(Material provided):

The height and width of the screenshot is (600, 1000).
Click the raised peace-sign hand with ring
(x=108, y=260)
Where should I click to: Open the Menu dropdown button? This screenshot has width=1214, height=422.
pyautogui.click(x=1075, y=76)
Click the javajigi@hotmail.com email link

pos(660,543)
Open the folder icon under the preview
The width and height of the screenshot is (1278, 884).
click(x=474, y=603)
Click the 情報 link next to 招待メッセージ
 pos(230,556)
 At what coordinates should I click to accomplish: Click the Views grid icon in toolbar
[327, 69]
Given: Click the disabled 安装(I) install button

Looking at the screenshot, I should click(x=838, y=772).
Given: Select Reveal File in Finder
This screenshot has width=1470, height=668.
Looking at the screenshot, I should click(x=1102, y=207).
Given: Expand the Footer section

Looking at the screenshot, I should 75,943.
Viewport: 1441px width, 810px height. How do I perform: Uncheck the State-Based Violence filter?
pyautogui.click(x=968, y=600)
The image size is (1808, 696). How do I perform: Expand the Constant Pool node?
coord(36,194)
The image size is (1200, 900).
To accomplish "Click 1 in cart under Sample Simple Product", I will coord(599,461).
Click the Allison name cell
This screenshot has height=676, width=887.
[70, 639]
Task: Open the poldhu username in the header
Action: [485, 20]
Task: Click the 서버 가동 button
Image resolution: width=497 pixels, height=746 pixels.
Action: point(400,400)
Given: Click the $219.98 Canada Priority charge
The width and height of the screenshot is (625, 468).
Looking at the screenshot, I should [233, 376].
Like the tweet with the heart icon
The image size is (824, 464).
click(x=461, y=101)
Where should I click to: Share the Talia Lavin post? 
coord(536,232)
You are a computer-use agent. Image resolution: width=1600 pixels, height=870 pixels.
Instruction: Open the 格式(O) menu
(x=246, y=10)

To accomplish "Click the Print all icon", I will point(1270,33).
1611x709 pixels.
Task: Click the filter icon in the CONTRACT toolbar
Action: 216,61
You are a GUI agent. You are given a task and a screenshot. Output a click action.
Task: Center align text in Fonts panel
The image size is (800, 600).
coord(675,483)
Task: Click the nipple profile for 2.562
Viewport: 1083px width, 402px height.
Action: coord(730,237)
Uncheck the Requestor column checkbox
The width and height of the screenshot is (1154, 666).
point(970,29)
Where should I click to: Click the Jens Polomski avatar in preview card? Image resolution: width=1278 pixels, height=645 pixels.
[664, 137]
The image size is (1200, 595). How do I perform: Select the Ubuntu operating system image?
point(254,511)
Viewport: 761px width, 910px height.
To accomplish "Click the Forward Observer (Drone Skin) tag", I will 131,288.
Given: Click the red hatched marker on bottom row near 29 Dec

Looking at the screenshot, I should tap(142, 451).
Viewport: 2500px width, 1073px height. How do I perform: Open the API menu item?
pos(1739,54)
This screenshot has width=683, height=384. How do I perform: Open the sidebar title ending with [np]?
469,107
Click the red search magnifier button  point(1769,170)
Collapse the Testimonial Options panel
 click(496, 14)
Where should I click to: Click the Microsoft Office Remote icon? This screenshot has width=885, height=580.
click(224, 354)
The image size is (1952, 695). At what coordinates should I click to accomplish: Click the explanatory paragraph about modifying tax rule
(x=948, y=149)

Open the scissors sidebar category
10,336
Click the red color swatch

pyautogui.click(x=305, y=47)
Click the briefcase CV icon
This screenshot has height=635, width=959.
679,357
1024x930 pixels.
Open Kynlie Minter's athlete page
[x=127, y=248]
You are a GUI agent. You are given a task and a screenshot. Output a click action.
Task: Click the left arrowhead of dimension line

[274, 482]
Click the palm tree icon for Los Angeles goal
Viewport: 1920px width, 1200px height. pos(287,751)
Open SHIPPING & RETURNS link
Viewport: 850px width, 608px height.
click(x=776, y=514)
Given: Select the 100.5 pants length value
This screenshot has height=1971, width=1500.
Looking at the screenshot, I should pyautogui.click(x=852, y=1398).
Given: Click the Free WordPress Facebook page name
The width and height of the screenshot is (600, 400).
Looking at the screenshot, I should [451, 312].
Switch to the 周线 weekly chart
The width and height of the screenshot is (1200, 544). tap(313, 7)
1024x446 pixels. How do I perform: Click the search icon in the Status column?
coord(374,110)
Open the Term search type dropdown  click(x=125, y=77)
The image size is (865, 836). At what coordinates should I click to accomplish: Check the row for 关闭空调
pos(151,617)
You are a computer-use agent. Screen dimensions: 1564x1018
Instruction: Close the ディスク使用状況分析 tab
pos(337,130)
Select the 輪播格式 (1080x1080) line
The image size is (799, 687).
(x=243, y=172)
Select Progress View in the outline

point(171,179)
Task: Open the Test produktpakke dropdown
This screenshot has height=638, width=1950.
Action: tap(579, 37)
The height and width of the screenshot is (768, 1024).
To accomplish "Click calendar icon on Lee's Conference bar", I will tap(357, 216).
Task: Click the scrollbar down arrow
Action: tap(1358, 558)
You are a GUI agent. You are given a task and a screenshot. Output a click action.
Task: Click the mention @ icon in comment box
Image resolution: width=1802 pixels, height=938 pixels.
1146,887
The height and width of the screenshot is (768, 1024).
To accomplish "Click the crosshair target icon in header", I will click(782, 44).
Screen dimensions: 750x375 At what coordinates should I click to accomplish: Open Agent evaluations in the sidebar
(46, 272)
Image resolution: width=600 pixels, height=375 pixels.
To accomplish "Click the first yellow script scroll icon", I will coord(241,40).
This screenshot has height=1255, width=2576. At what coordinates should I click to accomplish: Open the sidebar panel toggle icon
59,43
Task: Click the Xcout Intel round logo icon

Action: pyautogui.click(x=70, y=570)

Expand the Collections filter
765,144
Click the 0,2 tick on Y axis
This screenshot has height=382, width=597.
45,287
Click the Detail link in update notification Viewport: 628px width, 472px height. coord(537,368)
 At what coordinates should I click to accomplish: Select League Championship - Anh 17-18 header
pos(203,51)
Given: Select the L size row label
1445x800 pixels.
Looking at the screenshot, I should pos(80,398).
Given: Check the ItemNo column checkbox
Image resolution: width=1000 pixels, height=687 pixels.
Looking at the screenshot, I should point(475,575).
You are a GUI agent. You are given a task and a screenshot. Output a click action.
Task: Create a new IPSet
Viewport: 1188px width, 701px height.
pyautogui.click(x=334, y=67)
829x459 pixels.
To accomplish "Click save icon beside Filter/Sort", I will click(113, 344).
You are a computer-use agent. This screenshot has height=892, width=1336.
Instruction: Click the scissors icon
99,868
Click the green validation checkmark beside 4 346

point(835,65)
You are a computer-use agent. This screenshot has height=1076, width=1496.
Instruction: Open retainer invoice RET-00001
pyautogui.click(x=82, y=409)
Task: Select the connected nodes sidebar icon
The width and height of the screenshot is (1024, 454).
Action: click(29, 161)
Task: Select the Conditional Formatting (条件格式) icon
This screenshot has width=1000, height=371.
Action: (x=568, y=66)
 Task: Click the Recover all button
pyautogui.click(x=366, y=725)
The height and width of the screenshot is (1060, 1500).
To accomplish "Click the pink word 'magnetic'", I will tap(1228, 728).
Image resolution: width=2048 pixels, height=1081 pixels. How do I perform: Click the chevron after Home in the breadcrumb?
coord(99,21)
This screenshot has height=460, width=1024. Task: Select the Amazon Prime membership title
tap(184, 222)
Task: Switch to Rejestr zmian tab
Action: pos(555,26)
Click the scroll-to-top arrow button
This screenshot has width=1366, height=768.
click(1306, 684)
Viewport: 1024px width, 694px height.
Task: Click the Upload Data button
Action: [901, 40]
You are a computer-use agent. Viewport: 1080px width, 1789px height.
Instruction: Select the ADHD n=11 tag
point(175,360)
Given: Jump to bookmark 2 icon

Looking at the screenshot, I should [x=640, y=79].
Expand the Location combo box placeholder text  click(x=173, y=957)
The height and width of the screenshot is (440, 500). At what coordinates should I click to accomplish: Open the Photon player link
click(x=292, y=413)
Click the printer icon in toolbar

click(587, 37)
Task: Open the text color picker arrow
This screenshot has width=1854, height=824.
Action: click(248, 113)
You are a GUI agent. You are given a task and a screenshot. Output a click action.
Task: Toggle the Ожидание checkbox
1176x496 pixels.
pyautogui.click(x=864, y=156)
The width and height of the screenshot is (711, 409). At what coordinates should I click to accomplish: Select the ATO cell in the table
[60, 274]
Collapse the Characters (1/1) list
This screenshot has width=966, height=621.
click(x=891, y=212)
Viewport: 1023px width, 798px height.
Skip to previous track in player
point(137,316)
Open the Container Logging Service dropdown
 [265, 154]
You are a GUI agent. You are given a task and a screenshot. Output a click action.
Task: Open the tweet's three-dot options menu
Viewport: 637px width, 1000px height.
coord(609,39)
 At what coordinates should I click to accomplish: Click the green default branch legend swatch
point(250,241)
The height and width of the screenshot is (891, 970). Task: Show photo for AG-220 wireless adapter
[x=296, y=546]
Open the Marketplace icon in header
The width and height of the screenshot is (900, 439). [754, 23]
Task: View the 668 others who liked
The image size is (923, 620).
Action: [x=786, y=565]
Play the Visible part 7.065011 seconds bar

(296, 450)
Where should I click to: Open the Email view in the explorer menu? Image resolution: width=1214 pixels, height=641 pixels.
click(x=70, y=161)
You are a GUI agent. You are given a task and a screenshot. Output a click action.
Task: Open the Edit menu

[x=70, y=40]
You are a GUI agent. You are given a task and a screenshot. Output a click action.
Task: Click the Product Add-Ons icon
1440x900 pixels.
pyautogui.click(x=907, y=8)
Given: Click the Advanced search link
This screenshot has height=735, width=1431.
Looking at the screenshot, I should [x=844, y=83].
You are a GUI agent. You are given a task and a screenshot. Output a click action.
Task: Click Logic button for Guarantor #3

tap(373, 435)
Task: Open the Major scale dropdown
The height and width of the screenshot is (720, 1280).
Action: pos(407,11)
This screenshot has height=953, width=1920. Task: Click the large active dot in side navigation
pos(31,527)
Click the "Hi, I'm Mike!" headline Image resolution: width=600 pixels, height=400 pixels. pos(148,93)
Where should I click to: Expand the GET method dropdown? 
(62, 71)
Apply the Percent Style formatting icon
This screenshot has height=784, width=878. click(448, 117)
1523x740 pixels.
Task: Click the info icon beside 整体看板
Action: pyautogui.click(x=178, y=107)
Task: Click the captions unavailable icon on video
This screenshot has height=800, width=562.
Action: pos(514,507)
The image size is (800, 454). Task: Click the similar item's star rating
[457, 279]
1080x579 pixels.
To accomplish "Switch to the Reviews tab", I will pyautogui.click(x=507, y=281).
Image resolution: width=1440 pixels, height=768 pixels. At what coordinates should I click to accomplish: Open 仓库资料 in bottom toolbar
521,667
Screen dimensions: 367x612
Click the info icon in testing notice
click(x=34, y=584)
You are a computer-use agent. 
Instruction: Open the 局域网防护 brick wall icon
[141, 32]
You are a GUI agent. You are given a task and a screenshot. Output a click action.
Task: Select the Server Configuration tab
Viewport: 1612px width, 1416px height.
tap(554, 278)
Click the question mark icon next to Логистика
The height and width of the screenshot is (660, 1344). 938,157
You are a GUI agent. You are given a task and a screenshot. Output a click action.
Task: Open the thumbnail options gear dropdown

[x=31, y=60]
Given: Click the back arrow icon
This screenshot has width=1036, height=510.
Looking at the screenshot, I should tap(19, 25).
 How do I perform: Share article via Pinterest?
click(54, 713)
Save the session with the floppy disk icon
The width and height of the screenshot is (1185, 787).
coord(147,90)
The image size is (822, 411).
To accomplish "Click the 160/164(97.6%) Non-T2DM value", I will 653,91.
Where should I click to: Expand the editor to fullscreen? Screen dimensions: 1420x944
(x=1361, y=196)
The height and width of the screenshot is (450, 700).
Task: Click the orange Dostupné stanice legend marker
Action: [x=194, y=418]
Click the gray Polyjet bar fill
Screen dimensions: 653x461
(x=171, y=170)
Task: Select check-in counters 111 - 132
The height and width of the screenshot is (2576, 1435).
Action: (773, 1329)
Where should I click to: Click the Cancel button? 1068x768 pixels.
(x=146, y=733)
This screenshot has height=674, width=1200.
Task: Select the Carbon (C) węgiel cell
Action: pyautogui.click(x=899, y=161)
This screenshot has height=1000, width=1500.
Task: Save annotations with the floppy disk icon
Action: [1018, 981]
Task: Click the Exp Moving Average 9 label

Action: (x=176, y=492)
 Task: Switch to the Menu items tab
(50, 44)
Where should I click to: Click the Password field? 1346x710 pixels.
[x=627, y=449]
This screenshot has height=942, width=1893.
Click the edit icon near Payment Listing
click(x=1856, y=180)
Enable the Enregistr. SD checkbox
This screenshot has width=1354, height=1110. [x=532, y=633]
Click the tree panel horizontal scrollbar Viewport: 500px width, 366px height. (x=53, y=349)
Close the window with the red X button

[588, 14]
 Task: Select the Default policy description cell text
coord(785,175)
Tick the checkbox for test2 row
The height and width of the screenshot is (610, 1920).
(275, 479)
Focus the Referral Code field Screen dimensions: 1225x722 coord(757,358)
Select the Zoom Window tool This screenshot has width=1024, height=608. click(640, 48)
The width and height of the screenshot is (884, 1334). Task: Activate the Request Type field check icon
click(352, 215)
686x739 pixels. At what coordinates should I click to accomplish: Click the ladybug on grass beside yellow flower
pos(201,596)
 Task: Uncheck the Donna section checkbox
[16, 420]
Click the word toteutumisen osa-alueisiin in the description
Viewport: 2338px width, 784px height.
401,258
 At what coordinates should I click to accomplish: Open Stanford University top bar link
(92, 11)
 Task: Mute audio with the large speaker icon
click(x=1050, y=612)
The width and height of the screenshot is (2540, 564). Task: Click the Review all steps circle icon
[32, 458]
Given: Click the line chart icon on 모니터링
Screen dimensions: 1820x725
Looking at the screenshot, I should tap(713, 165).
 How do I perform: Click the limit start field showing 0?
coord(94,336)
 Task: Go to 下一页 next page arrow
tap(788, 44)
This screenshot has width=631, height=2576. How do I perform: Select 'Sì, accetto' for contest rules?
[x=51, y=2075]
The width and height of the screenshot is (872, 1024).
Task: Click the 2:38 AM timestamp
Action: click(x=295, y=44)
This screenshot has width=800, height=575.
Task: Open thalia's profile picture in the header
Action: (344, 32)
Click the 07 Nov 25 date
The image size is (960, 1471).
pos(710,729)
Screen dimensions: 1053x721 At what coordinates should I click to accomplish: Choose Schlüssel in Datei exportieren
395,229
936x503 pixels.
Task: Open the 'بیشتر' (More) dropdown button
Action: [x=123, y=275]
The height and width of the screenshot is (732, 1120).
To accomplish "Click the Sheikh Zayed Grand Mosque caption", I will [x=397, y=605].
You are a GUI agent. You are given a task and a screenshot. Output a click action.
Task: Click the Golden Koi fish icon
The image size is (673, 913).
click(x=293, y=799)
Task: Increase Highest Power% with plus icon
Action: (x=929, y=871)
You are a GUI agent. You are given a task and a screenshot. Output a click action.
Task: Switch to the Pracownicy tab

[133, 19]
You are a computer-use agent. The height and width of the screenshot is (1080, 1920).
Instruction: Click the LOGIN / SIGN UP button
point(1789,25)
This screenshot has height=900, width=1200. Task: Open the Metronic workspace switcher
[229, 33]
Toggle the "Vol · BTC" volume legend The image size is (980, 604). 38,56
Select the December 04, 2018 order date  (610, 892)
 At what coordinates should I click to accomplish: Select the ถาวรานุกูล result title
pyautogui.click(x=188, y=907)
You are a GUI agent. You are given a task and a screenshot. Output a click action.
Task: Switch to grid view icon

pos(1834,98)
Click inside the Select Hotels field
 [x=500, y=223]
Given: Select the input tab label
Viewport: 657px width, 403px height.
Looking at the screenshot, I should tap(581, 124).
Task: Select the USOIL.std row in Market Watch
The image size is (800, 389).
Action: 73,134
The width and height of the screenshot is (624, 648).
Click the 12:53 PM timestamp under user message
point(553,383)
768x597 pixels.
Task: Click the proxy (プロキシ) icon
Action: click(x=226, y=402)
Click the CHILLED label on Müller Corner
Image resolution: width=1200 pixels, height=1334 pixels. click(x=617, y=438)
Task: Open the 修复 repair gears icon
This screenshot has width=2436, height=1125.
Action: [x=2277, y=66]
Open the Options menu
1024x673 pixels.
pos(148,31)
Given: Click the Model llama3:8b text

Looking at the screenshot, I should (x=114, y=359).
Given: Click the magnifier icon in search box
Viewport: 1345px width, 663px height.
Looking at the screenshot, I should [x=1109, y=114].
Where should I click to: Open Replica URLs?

(Task objective):
Of the entries above, repeat exactly the lines from the line with "Click the 07 Nov 25 date" through the line with "Given: Click the magnifier icon in search box", both of them included.

(Expected answer):
Click the 07 Nov 25 date
The image size is (960, 1471).
pos(710,729)
Screen dimensions: 1053x721 At what coordinates should I click to accomplish: Choose Schlüssel in Datei exportieren
395,229
936x503 pixels.
Task: Open the 'بیشتر' (More) dropdown button
Action: [x=123, y=275]
The height and width of the screenshot is (732, 1120).
To accomplish "Click the Sheikh Zayed Grand Mosque caption", I will [x=397, y=605].
You are a GUI agent. You are given a task and a screenshot. Output a click action.
Task: Click the Golden Koi fish icon
The image size is (673, 913).
click(x=293, y=799)
Task: Increase Highest Power% with plus icon
Action: (x=929, y=871)
You are a GUI agent. You are given a task and a screenshot. Output a click action.
Task: Switch to the Pracownicy tab

[133, 19]
You are a computer-use agent. The height and width of the screenshot is (1080, 1920).
Instruction: Click the LOGIN / SIGN UP button
point(1789,25)
This screenshot has height=900, width=1200. Task: Open the Metronic workspace switcher
[229, 33]
Toggle the "Vol · BTC" volume legend The image size is (980, 604). 38,56
Select the December 04, 2018 order date  (610, 892)
 At what coordinates should I click to accomplish: Select the ถาวรานุกูล result title
pyautogui.click(x=188, y=907)
You are a GUI agent. You are given a task and a screenshot. Output a click action.
Task: Switch to grid view icon

pos(1834,98)
Click inside the Select Hotels field
 [x=500, y=223]
Given: Select the input tab label
Viewport: 657px width, 403px height.
Looking at the screenshot, I should tap(581, 124).
Task: Select the USOIL.std row in Market Watch
The image size is (800, 389).
Action: 73,134
The width and height of the screenshot is (624, 648).
Click the 12:53 PM timestamp under user message
point(553,383)
768x597 pixels.
Task: Click the proxy (プロキシ) icon
Action: click(x=226, y=402)
Click the CHILLED label on Müller Corner
Image resolution: width=1200 pixels, height=1334 pixels. click(x=617, y=438)
Task: Open the 修复 repair gears icon
This screenshot has width=2436, height=1125.
Action: [x=2277, y=66]
Open the Options menu
1024x673 pixels.
pos(148,31)
Given: Click the Model llama3:8b text

Looking at the screenshot, I should (x=114, y=359).
Given: Click the magnifier icon in search box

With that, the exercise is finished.